5. Add paragraphs 810-10-50-2AD through 50-2AF and their related heading and amend paragraph 810-10-50-5A(d), with a link to transition paragraph 810-10-65-4, as follows: ;
Disclosure
Variable Interest Entities
> Accounting Alternative
810-10-50-2AD A private company lessee that does not apply the requirements of the Variable Interest Entities Subsections to one or more lessor legal entities because it meets the criteria in paragraph 810-10-15-17A shall disclose the following:
  1. The amount and key terms of liabilities (for example, debt, environmental liabilities, and asset retirement obligations) recognized by the lessor legal entity that expose the private company lessee to providing financial support to the legal entity. For example, a private company lessee exposed to debt of the legal entity should disclose information such as the amount of debt, interest rate, maturity, pledged collateral, and guarantees associated with the debt.
  2. A qualitative description of circumstances (for example, certain commitments and contingencies) not recognized in the financial statements of the lessor legal entity that expose the private company lessee to providing financial support to the legal entity.

810-10-50-2AE In applying the disclosure guidance in paragraph 810-10-50-2AD, a private company lessee shall consider exposures through implicit guarantees. The determination as to whether an implicit guarantee exists is based on facts and circumstances. Those facts and circumstances include, but are not limited to, whether:
  1. There is an economic incentive for the private company lessee to act as a guarantor or to make funds available.
  2. Such actions have happened in similar situations in the past.
  3. The private company lessee acting as a guarantor or making funds available would be considered a conflict of interest or illegal.

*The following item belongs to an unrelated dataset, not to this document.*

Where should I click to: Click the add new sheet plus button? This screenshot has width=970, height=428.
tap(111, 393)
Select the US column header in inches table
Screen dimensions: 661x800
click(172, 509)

810-10-50-2AF  In disclosing information about the lessor legal entity, a private company lessee shall present the disclosures in combination with the disclosures required by other guidance (for example, in Topics 460 on guarantees, 850 on related party disclosures, and 840 on leases). Those disclosures could be combined in a single note or by including cross-references within the notes to financial statements.
> Primary Beneficiaries or Other Holders of Interests in VIEs
810-10-50-5A A reporting entity that is a primary beneficiary of a VIE or a reporting entity that holds a variable interest in a VIE but is not the entity’s primary beneficiary shall disclose all of the following:
d. Qualitative and quantitative information about the reporting entity’s involvement (giving consideration to both explicit arrangements and implicit variable interests) with the VIE, including, but not limited to, the nature, purpose, size, and activities of the VIE, including how the VIE is financed. Paragraphs
810-10-25-48
810-10-25-49 through 25-54
and Example 4 (see paragraph 810-10-55-87)
provide guidance on how to determine whether a reporting entity has an implicit variable interest in a VIE.
6. Add paragraphs 810-10-55-9 and its related heading and 810-10-55-205A through 55-205I and their related headings and supersede paragraphs 810-10-55-87 through 55-89 and their related heading, with a link to transition paragraph 810-10-65-4, as follows:
Implementation Guidance and Illustrations
Variable Interest Entities
> Implementation Guidance
> > Accounting Alternative
810-10-55-9
Paragraph not used.
In applying the guidance in paragraph 810-10-15-17A, the following are examples of activities that are considered to be leasing activities (including supporting leasing activities) between a private company lessee and a lessor legal entity:
  1. A guarantee or collateral provided by the private company lessee to the lender of a lessor legal entity under common control for indebtedness that is secured by the asset(s) leased by the private company lessee
  2. A joint and several liability arrangement for indebtedness of the lessor legal entity, for which the private company lessee is one of the obligors, that is secured by the asset(s) leased by the private company lessee
  3. Paying property taxes, negotiating the financing, and maintaining the asset(s) leased by the private company lessee
  4. Paying income taxes of the lessor legal entity when the only asset owned by the lessor legal entity is being leased either by only the private company or by both the private company lessee and an unrelated party.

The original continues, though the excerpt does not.